El Llano en llamas by Juan Rulfo

El Llano en llamas by Juan Rulfo

autor:Juan Rulfo [Rulfo, Juan]
La lengua: spa
Format: epub
Tags: Relato, Realista
editor: ePubLibre
publicado: 1953-01-01T05:00:00+00:00


¡Diles que no me maten!

Diles que no me maten, Justino! Anda, vete a decirles eso. Que por caridad. Así diles. Diles que lo hagan por caridad.

—No puedo. Hay allí un sargento que no quiere oír hablar nada de ti.

—Haz que te oiga. Date tus mañas y dile que para sustos ya ha estado bueno. Dile que lo haga por caridad de Dios.

—No se trata de sustos. Parece que te van a matar de a deveras. Y yo ya no quiero volver allá.

—Anda otra vez. Solamente otra vez, a ver qué consigues.
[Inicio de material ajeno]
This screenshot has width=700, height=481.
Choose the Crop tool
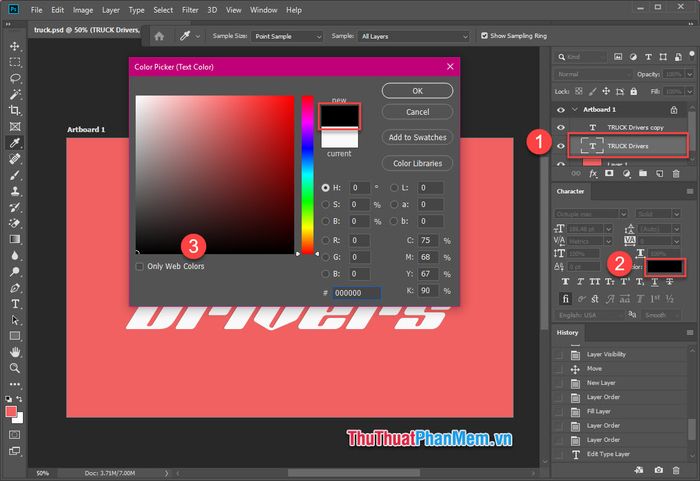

—No. No tengo ganas de ir. Según eso, yo soy tu hijo. Y, si voy mucho con ellos, acabarán por saber quién soy y les dará por afusilarme a mí también. Es mejor dejar las cosas de este tamaño.

—Anda, Justino. Diles que tengan tantita lástima de mí. Nomás eso diles.

Justino apretó los dientes y movió la cabeza diciendo:

—No.

Y siguió sacudiendo la cabeza durante mucho rato.

—Dile al sargento que te deje ver al coronel. Y cuéntale lo viejo que estoy. Lo poco que valgo. ¿Qué ganancia sacará con matarme? Ninguna ganancia. Al fin y al cabo él debe de tener un alma. Dile que lo haga por la bendita salvación de su alma.

Justino se levantó de la pila de piedras en que estaba sentado y caminó hasta la puerta del corral. Luego se dio vuelta para decir:

—Voy, pues. Pero si de perdida me afusilan a mí también, ¿quién cuidará de mi mujer y de los hijos?

—La Providencia, Justino. Ella se encargará de ellos. Ocúpate de ir allá y ver qué cosas haces por mí. Eso es lo que urge.

Lo habían traído de madrugada. Y ahora era ya entrada la mañana y él seguía todavía allí, amarrado a un horcón, esperando. No se podía estar quieto. Había hecho el intento de dormir un rato para apaciguarse, pero el sueño se le había ido. También se le había ido el hambre. No tenía ganas de nada. Sólo de vivir. Ahora que sabía bien a bien que lo iban a matar, le habían entrado unas ganas tan grandes de vivir como sólo las puede sentir un recién resucitado.

Quién le iba a decir que volvería aquel asunto tan viejo, tan rancio, tan enterrado como creía que estaba. Aquel asunto de cuando tuvo que matar a don Lupe. No nada más por nomás, como quisieron hacerle ver los de Alima, sino porque tuvo sus razones. Él se acordaba:

Don Lupe Terreros, el dueño de la Puerta de Piedra, por más señas su compadre. Al que él, Juvencio Nava, tuvo que matar por eso; por ser el dueño de la Puerta de Piedra y que, siendo también su compadre, le negó el pasto para sus animales.

Primero se aguantó por puro compromiso. Pero después, cuando la sequía, en que vio cómo se le morían uno tras otro sus animales hostigados por el hambre y que su compadre don Lupe seguía negándole la yerba de sus potreros, entonces fue cuando se puso a romper la cerca y a arrear la bola de animales flacos hasta las paraneras para que se hartaran de comer.